There are some lines or phrases in the Bible that do not make sense to us on the surface. When we come across some of these seemingly random phrases, the issue may be that something was lost in translation. A good example of this is Amos 8:1-2:
This is what the Lord GOD showed me: behold, a basket of summer fruit. And He said, “Amos, what do you see?” And I said, “A basket of summer fruit.” Then the LORD said to me, “The end has come upon my people Israel; I will never again pass by them.”
Why did God give the prophet a vision of a basket of summer fruit, and then not mention it again? Did I miss something?
If we were reading Hebrew, not only would it make sense, it would be kind of funny. There is a play on words here, specifically, word sounds. The Hebrew word for fruit is pronounced like ka-yis, and the word for end is pronounced kes. The basket of summer fruit is no longer random.
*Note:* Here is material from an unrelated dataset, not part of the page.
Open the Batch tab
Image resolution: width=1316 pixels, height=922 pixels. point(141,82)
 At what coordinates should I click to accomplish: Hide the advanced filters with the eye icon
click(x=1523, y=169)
It was an object lesson to drive home the point: the end is near. This is something Amos would never forget. (By the way, the end does not refer to the end of the world, but to the breaking point in which Israel would be taken captive by the Assyrians)
In English we can teach people the pithy maxim “look before you leap,” but translated into Spanish the phrase becomes “mira antes de saltar.” It is not effective in Spanish because it loses the alliterated sound of the hard L. We have to remember that the Bible was not written in English, so some of the clever word plays are lost in translation. Don’t worry, though. None of this changes the truth of the gospel. Any person can read the Bible and come to the right conclusion about who we are and who Jesus is.
Sometimes we might have to put a little extra work into understanding the occasional random summer fruit, but it is always worth the effort.